• WHAT IS EXPECTED: Copy each line from the records below in which the word "back" is found.

Extracted data entries:
+++
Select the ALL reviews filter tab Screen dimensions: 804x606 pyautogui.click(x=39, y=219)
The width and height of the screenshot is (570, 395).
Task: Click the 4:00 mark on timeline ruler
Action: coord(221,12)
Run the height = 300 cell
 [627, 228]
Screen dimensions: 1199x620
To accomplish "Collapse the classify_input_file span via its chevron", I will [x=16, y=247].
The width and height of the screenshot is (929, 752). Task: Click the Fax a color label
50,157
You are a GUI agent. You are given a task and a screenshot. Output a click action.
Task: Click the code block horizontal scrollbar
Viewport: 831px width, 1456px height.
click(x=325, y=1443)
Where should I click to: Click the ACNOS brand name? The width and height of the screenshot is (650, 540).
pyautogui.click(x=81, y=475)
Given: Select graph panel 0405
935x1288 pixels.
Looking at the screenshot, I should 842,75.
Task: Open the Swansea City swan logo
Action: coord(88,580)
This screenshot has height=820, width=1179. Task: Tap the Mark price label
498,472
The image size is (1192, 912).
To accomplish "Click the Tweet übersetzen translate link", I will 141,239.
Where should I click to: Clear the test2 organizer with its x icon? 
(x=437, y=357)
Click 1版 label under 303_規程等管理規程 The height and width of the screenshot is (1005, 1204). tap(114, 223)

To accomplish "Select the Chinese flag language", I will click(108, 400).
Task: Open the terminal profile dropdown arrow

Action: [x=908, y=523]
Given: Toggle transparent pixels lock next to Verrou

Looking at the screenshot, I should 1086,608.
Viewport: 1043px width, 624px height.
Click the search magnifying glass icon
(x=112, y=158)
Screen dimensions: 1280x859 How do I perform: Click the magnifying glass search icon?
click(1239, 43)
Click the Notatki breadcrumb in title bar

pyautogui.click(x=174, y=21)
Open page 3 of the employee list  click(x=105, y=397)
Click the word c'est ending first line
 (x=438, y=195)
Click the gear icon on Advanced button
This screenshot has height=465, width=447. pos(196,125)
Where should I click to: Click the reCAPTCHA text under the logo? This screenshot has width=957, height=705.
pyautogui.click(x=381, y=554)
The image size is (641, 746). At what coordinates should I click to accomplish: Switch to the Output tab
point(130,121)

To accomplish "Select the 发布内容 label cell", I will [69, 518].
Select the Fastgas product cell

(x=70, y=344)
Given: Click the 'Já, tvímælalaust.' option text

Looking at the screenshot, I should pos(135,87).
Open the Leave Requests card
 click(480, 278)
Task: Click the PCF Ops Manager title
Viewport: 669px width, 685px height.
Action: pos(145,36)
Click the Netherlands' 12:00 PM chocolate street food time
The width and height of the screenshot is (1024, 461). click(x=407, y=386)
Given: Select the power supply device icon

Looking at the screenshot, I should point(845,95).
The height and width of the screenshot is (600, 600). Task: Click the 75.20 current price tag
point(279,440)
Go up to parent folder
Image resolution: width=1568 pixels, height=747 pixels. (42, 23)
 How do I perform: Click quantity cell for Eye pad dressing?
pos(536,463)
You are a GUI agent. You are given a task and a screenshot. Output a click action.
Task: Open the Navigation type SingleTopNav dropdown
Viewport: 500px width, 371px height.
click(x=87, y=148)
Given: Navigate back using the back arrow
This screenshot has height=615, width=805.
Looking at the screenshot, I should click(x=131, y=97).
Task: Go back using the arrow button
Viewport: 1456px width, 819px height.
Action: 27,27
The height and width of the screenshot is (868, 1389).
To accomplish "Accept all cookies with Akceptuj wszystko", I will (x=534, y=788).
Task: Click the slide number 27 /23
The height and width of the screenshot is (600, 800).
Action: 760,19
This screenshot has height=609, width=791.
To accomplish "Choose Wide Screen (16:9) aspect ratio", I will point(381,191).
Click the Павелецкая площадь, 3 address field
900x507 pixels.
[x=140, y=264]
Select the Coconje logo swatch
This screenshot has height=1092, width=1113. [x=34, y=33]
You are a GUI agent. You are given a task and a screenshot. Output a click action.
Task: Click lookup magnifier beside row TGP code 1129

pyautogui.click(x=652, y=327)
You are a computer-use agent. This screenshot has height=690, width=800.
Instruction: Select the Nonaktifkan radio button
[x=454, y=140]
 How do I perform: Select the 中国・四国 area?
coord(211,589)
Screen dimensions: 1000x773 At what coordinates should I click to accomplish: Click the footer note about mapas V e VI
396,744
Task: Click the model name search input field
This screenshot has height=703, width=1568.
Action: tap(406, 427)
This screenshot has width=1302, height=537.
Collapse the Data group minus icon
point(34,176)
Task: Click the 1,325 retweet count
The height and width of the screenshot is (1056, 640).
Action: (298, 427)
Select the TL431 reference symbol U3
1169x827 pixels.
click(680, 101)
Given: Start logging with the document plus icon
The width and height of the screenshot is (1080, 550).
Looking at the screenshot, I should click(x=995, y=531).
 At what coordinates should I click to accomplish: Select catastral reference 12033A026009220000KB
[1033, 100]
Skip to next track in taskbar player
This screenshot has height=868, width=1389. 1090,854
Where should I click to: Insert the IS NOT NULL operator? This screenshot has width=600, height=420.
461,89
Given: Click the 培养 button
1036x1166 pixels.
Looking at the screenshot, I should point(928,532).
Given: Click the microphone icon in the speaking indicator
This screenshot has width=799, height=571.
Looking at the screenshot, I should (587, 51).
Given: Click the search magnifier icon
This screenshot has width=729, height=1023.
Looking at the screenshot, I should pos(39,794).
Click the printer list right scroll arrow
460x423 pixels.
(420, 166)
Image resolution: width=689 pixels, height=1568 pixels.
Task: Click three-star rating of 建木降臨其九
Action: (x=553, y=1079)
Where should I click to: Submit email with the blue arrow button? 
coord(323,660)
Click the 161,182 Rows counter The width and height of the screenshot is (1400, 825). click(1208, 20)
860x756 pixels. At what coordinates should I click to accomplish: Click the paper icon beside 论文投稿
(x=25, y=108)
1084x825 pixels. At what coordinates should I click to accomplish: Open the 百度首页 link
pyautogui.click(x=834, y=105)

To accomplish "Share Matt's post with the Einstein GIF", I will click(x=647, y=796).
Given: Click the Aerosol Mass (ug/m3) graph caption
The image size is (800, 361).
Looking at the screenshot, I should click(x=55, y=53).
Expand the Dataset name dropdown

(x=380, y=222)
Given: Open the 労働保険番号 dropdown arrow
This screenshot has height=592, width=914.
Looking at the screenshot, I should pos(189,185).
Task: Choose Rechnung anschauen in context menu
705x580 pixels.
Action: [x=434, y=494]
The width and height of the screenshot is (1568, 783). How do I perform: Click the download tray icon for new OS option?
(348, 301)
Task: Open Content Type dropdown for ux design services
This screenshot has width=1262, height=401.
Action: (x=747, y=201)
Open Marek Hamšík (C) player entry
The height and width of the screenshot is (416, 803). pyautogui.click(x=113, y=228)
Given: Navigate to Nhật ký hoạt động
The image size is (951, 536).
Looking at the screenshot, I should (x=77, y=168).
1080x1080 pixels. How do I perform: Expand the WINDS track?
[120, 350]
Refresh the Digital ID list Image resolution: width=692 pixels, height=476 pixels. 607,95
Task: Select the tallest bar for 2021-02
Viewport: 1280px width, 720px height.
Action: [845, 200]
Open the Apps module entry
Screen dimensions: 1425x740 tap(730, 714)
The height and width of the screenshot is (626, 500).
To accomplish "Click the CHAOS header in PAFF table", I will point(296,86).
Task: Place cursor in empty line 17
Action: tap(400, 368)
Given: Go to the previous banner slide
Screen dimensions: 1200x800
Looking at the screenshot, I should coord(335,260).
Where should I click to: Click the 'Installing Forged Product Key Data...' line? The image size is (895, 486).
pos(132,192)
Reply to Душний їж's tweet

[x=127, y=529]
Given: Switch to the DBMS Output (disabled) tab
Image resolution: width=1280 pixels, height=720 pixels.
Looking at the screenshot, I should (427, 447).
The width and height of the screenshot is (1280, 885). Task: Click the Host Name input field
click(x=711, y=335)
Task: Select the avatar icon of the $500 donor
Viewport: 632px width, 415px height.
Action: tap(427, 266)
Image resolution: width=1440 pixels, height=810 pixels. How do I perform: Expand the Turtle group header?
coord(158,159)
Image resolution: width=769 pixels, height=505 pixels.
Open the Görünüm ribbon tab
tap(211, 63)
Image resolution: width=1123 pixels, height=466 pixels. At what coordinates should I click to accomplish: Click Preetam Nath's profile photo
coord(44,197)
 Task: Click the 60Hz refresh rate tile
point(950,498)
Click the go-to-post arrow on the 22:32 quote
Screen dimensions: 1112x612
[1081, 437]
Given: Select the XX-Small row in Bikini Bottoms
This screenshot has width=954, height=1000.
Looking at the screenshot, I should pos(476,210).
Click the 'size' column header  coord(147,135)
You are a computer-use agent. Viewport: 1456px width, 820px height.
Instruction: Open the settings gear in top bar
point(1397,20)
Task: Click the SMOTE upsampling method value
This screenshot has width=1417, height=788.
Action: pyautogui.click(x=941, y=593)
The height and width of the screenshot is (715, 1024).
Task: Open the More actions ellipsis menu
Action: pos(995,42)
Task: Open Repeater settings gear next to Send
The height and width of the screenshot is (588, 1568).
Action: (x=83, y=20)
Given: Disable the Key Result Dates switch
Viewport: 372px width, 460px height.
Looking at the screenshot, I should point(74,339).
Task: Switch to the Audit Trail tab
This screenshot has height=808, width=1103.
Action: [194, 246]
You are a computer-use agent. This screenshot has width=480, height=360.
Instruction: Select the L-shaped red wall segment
+++
• EXERCISE OUTPUT:
Given: Navigate back using the back arrow
Task: Go back using the arrow button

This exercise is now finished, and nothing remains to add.